### [Dataset excerpts]
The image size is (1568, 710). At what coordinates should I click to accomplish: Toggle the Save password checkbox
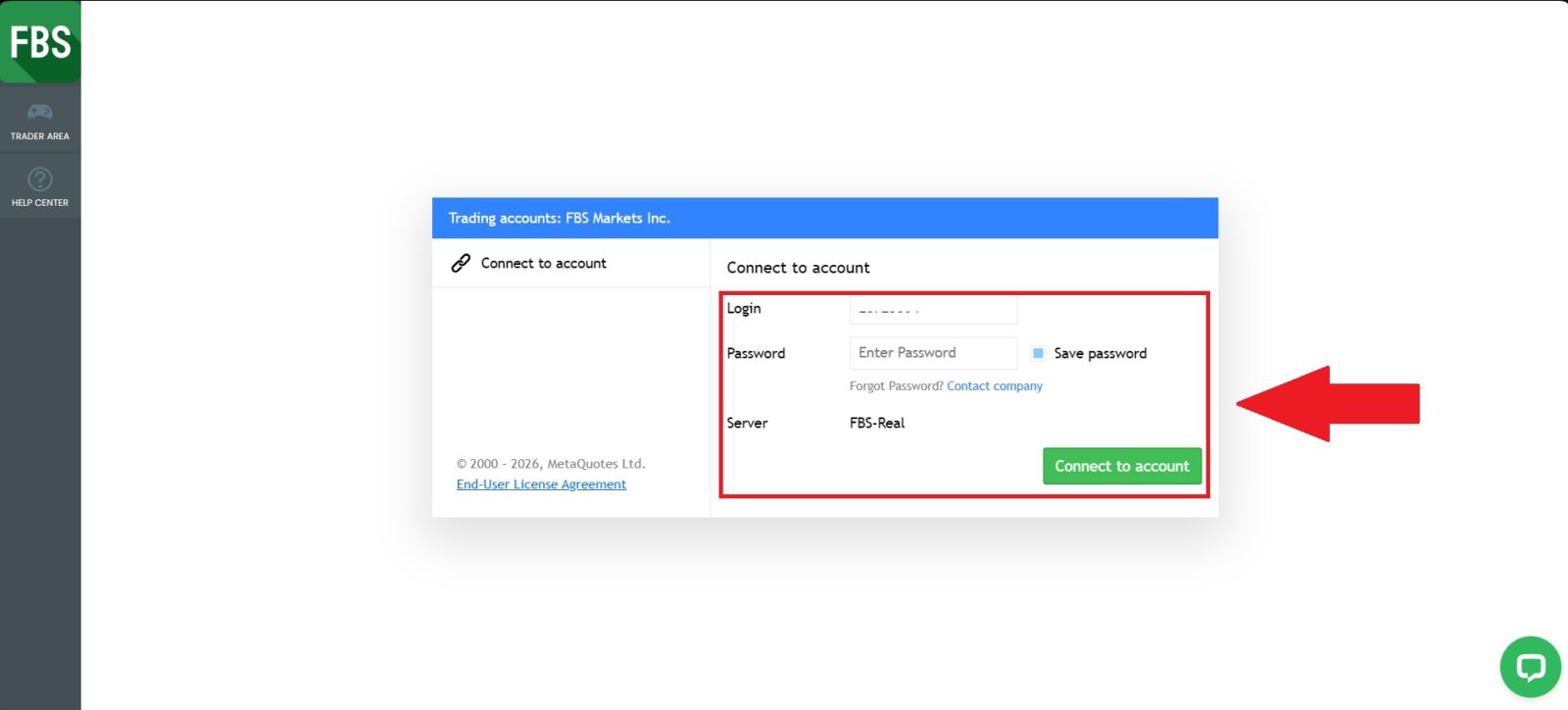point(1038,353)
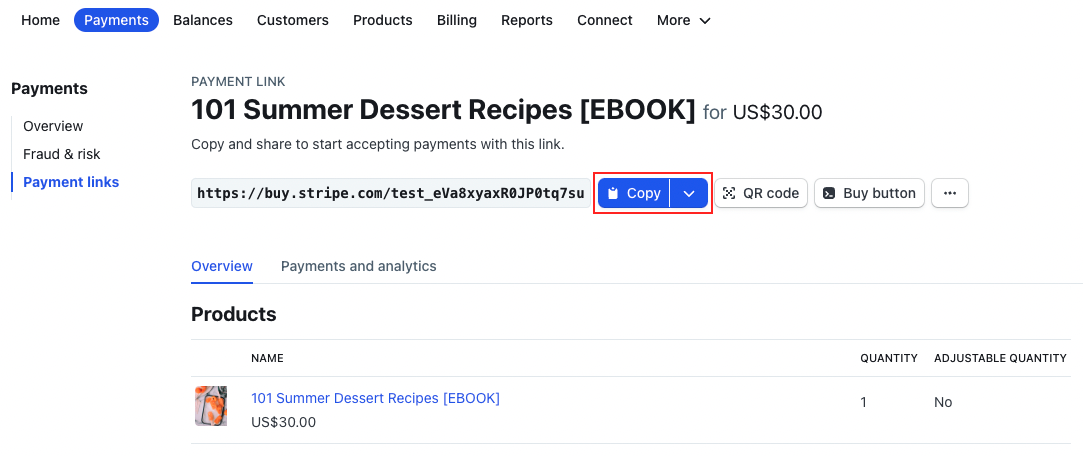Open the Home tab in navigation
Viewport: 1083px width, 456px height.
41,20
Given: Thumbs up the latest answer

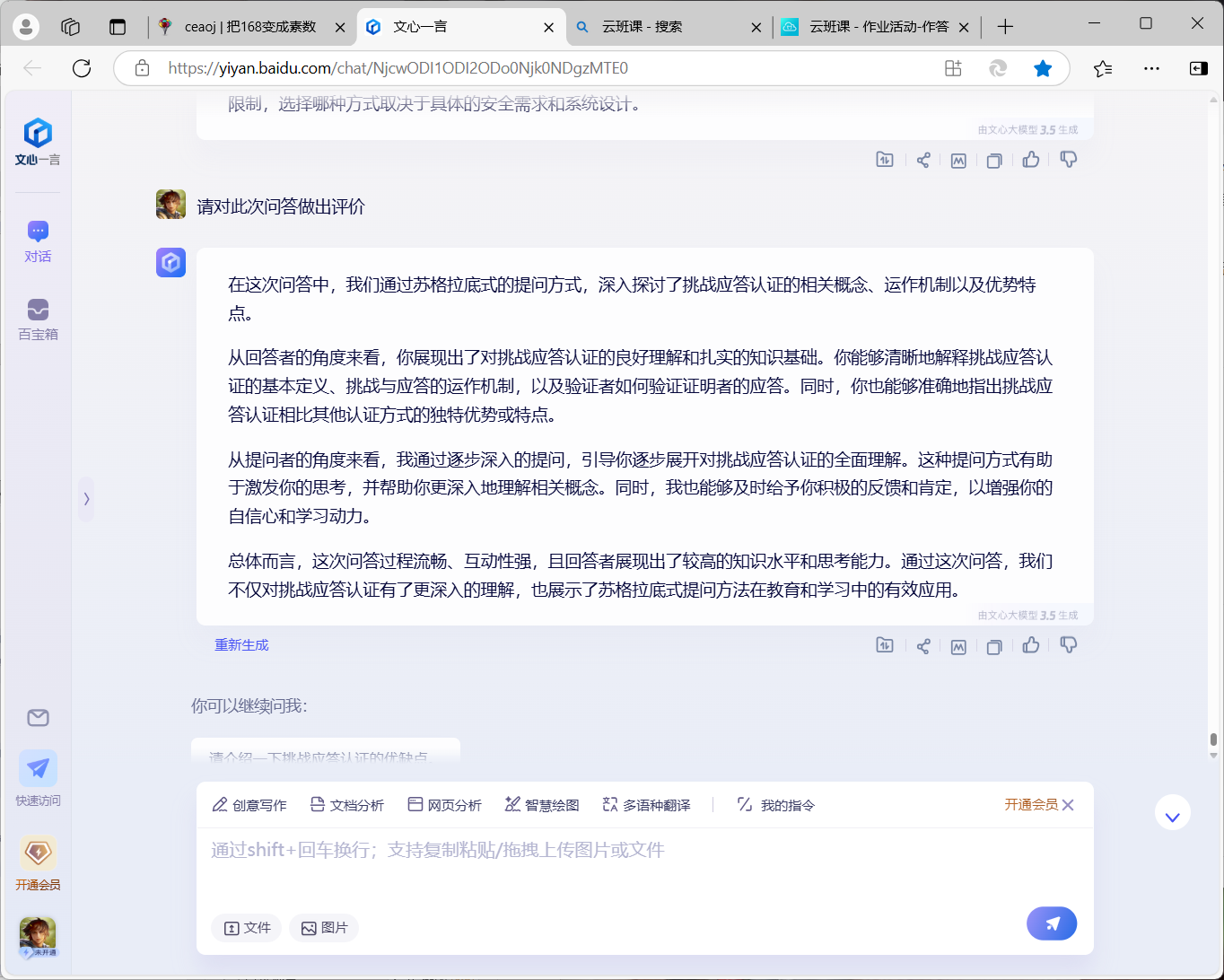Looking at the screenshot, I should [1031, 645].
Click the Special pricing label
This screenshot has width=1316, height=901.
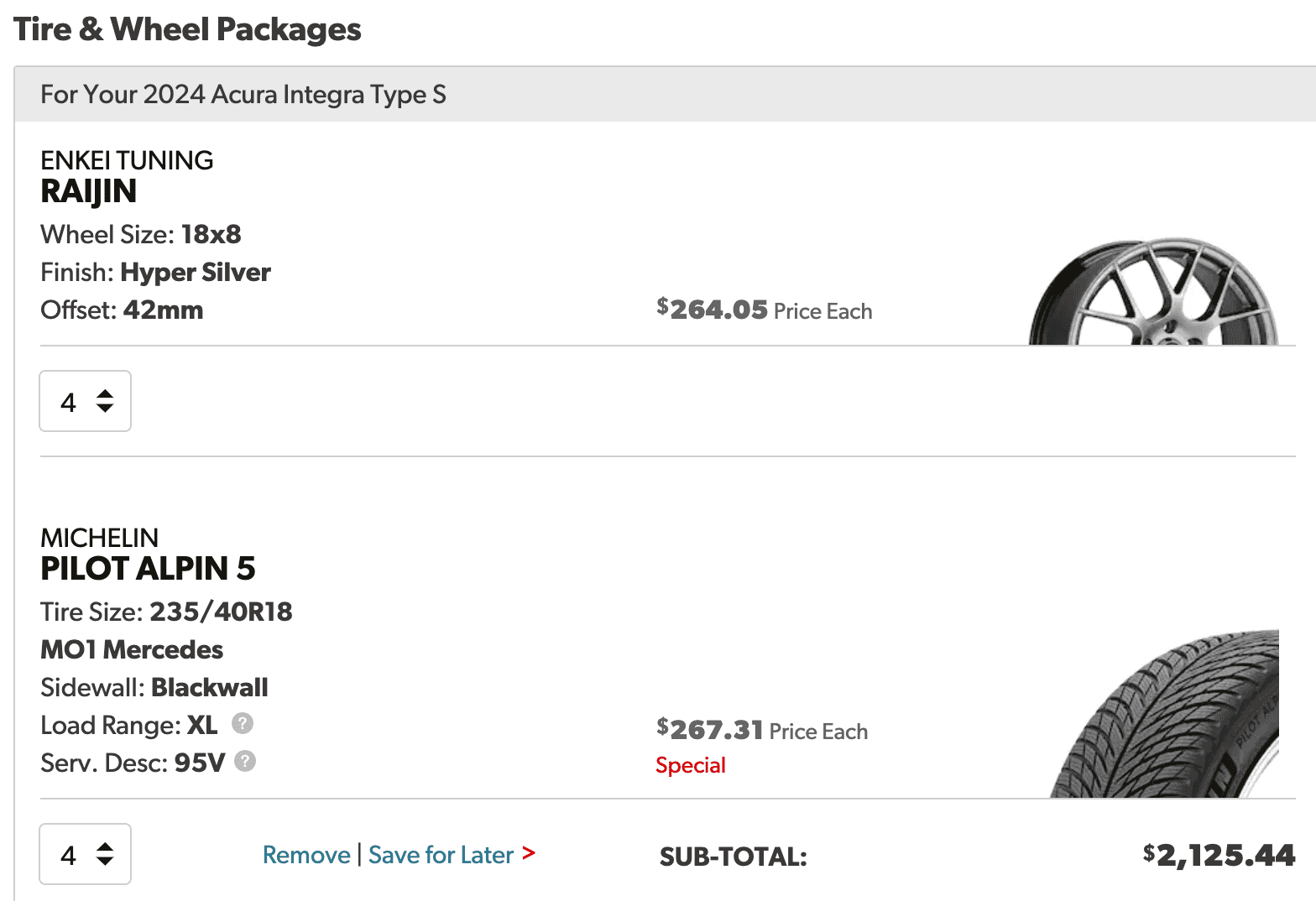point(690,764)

--

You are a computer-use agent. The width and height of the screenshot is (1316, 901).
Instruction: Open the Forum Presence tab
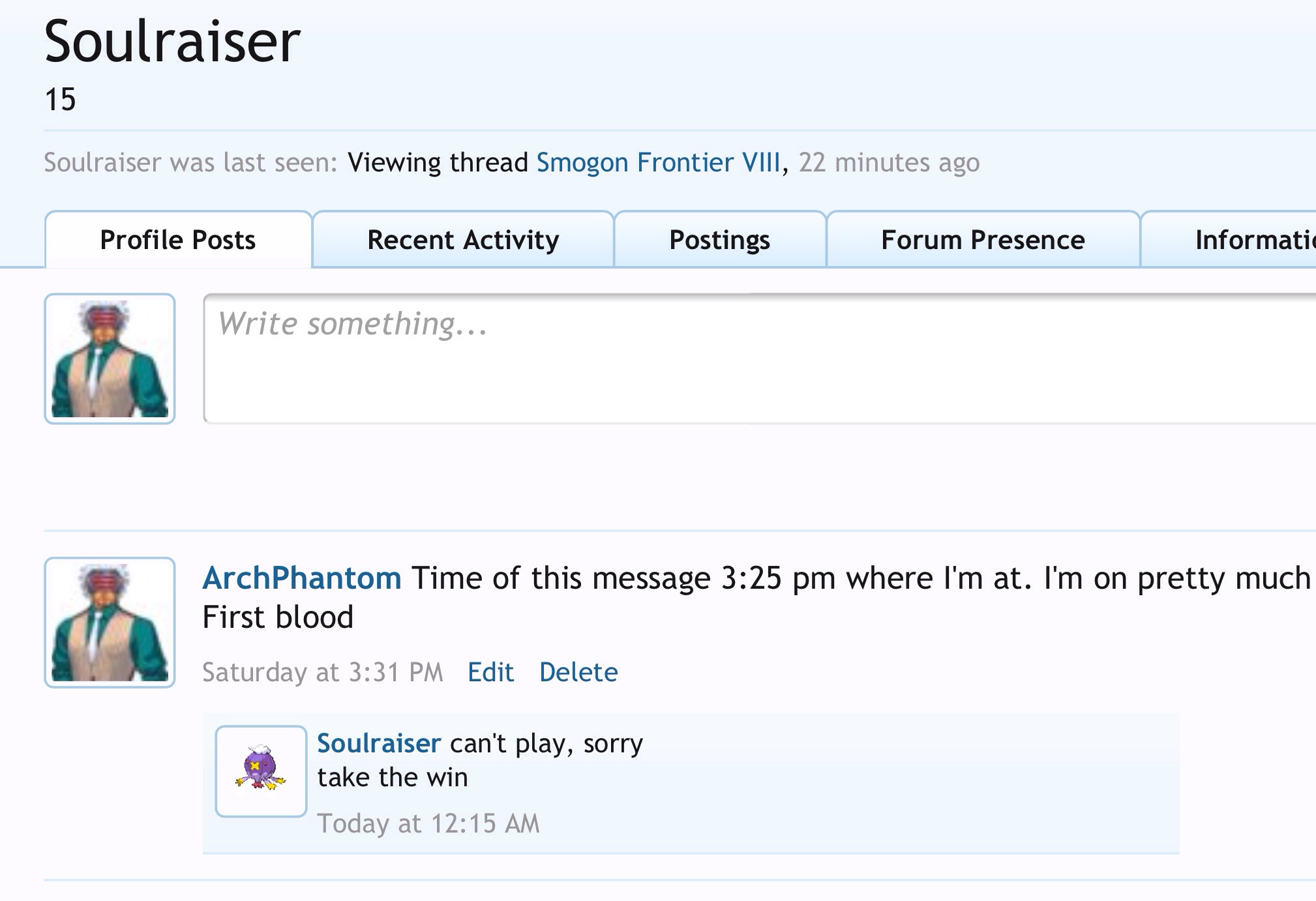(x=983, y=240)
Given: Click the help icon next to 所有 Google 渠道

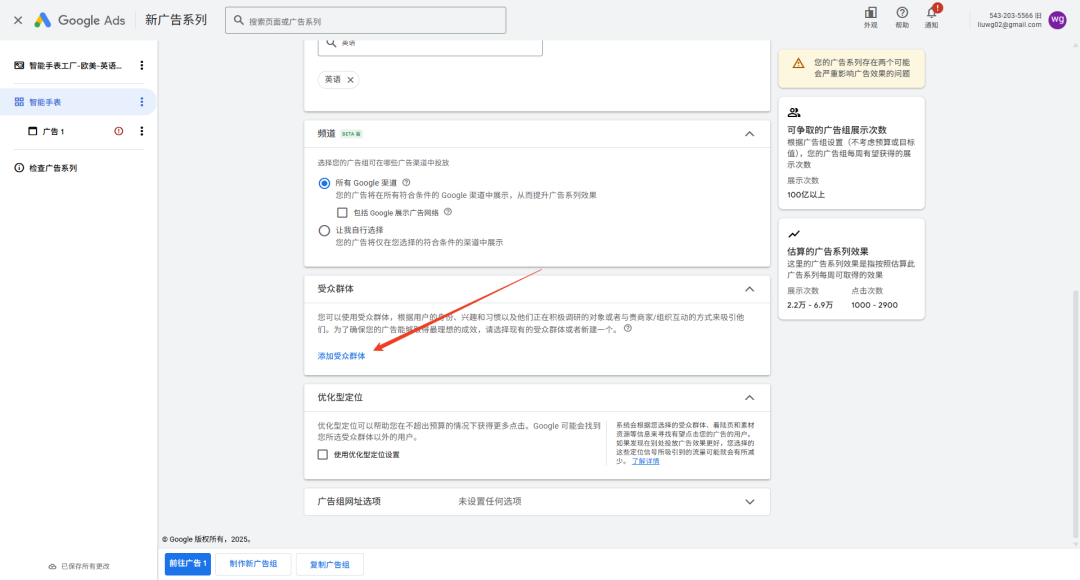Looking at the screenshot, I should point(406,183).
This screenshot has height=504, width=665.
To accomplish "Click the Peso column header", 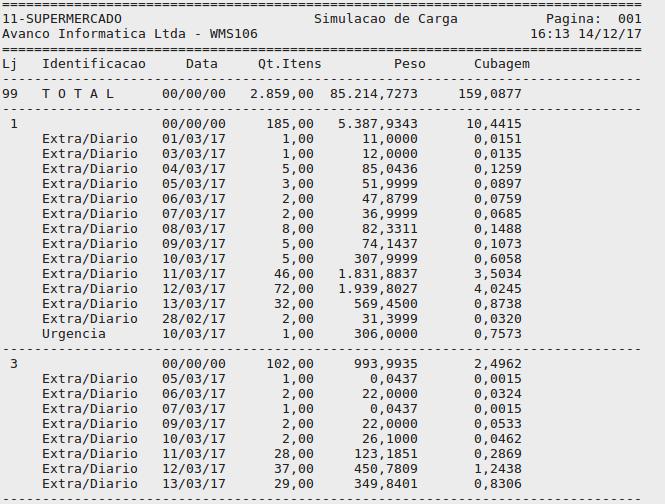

### [Exercise task]
Could you write out, word for word, the lines of the listing above from the one containing "The image size" through the one containing "point(690,764)", both included, leaving out the pictures?

### [Expected answer]
The image size is (1568, 710). At what coordinates should I click to accomplish: Toggle the Save password checkbox
point(1038,353)
Open the Home tab in navigation
Viewport: 1083px width, 456px height.
41,20
Given: Thumbs up the latest answer

Looking at the screenshot, I should [1031, 645].
Click the Special pricing label
This screenshot has width=1316, height=901.
point(690,764)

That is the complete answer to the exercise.